The news that crisis loans for the poor may soon be provided through payment cards (aka food stamps) has been almost exclusively discussed in ethical terms. The right praises the scheme as a way of stopping the feckless from spending money on booze and fags, and would like it extended to all benefits, while the left points out the stupidity of trying to address a "dependency culture" (real or imagined) by making people less independent. As ever, when morality rears its head, you can be sure the real issue is being obscured.

In the Guardian, Zoe Williams talks about "expelling people from the sphere of money". By denying them the simple pleasure of spending, "the fillip of power in the process", you are making them a second-class citizen. "When you relegate people to a world outside money, you create a true underclass: a group of people whose privacy and autonomy are worth less than everyone else's, who are stateless in a world made of shops". Well, only if you consider shopping to be a human right, and Harrods to be some sort of sovereign state (old Mo' probably agrees).

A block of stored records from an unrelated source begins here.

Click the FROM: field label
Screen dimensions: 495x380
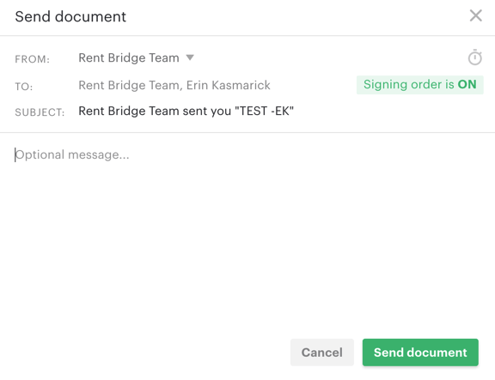coord(32,59)
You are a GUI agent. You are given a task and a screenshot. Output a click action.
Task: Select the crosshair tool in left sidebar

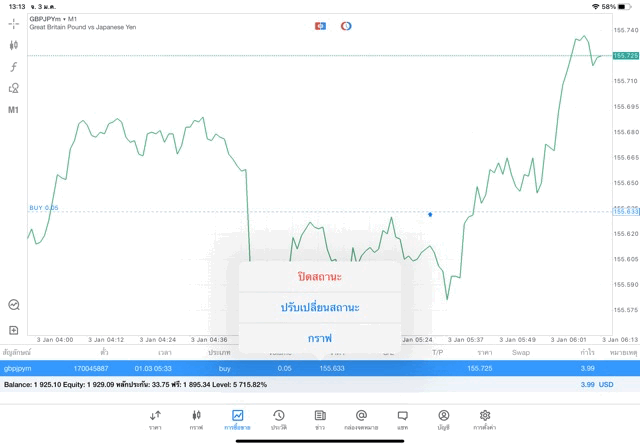tap(14, 23)
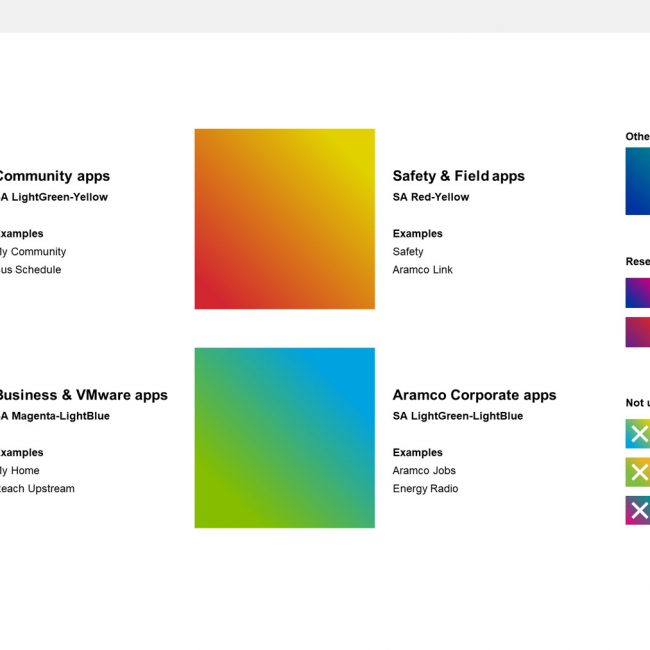Click the Safety & Field apps heading
The width and height of the screenshot is (650, 650).
458,176
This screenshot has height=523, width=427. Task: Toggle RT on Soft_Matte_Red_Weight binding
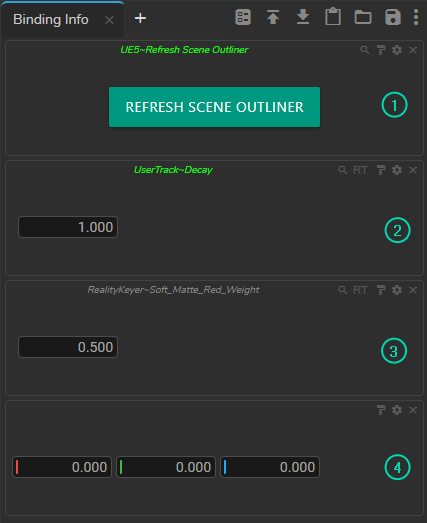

This moralistic interpretation leads to the conclusion that the changes to the social fund are the result of an ideological government with a punitive attitude towards the poor. Yah boo. While I have no doubt the government (and their neoliberal confreres in Labour) are relaxed about the change, this ignores the fact that individual councils have been given latitude to decide how they will administer the new local funds. The introduction of vouchers is not the result of central government diktat, hence the decision of some councils to issue food parcels, fund food banks, or facilitate credit union loans instead.

The decision of others (probably many) to use prepaid cards should be seen as a default response: unthinking rather than malicious. When faced with a new responsibility, councils now instinctively look to outsource delivery. As a proven relationship is valuable, this gives an advantage to incumbent suppliers. It just so happens that Sodexo, an on-site outsourcing firm with numerous local government contracts, currently manages the Azure prepaid card for asylum seekers on behalf of the UK Border Agency (as was).

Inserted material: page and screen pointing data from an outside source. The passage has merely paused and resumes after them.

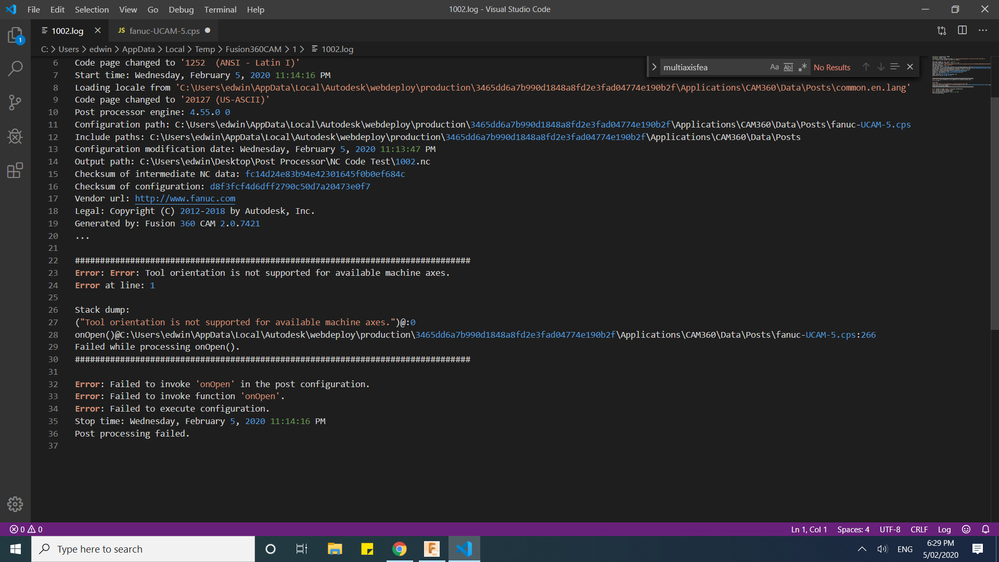Viewport: 999px width, 562px height.
Task: Open the editor More Actions ellipsis menu
Action: tap(982, 31)
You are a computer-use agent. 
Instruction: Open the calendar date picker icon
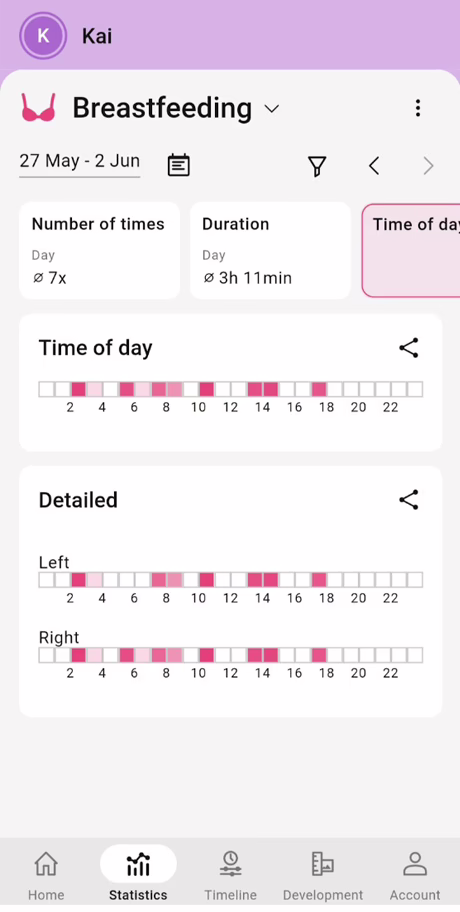[x=179, y=166]
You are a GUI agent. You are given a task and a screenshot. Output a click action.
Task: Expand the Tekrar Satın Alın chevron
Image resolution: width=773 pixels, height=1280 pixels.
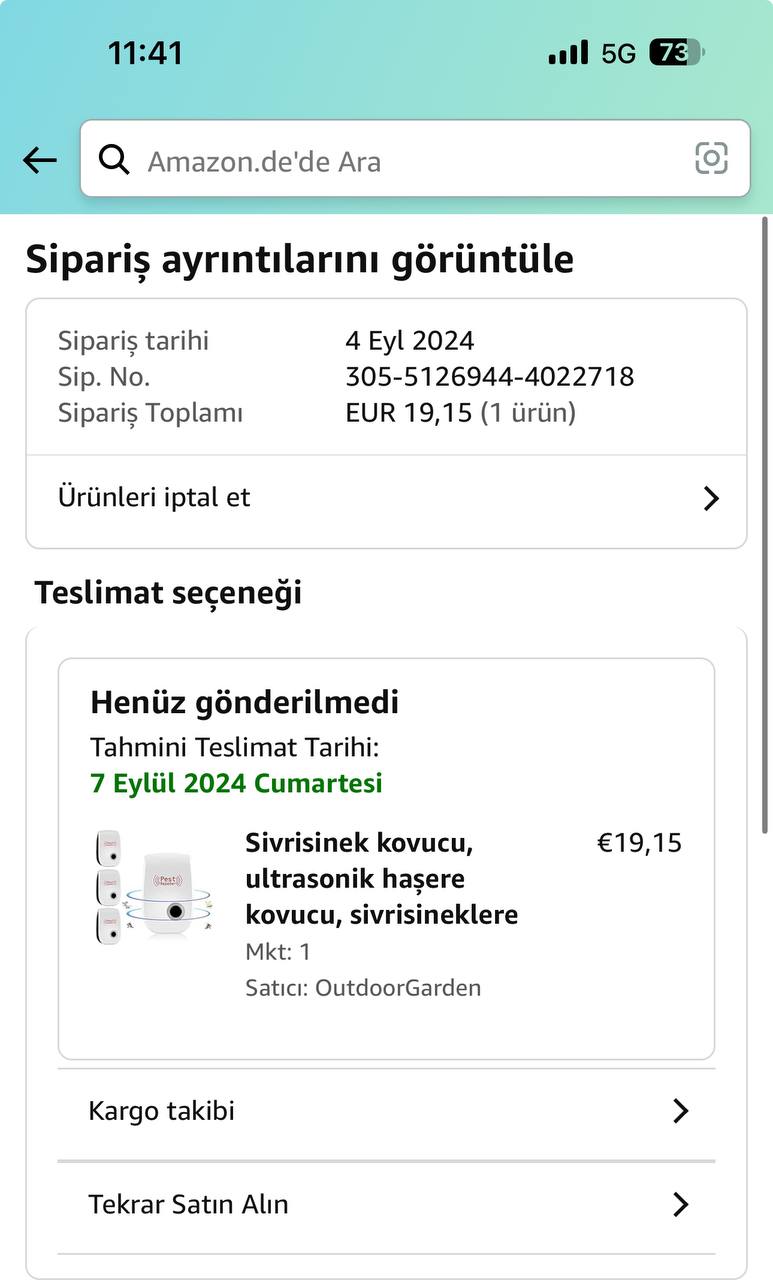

Being a large corporate, Sodexo has an interest in dealing primarily with other large suppliers - i.e. the merchants who will accept the cards. This strategy helps ensure wide service coverage and lower transaction costs through economies of scale. Unsurprisingly, the Azure card is currently restricted to large national supermarket chains like Sainsburys and Morrisons. You can't buy bananas with it at your local market or convenience store, let alone a scratchcard or a can of White Lightning. These large chains also have sophisticated till systems that can automatically reject invalid purchases, regardless of the personal sympathies of the checkout cashier.

The inexorable logic of capitalism turns the crisis loan into a commodity in its own right. Some commentators have drawn a parallel with nineteenth century attitudes to pauperism, but the potentially more significant parallel is with that era's truck system, whereby part of a worker's wage was paid in tokens that could only be redeemed in a company store. In contrast to industrial capitalists seeking vertical monopolies over their workers, this modern variant is an alliance between government, the supermarket cartel and privileged intermediaries. It's easy to see how it could be further extended, not just to unemployment and disability benefits, but conceivably even to in-work benefits such as tax credits.

To make this work, it would be necessary to destigmatise food vouchers. This isn't necessarily that big a challenge. After all, Luncheon Vouchers weren't considered demeaning as an employment perk. If they simply add the tax credit in the form of points to a loyalty card, they'd be home and dry.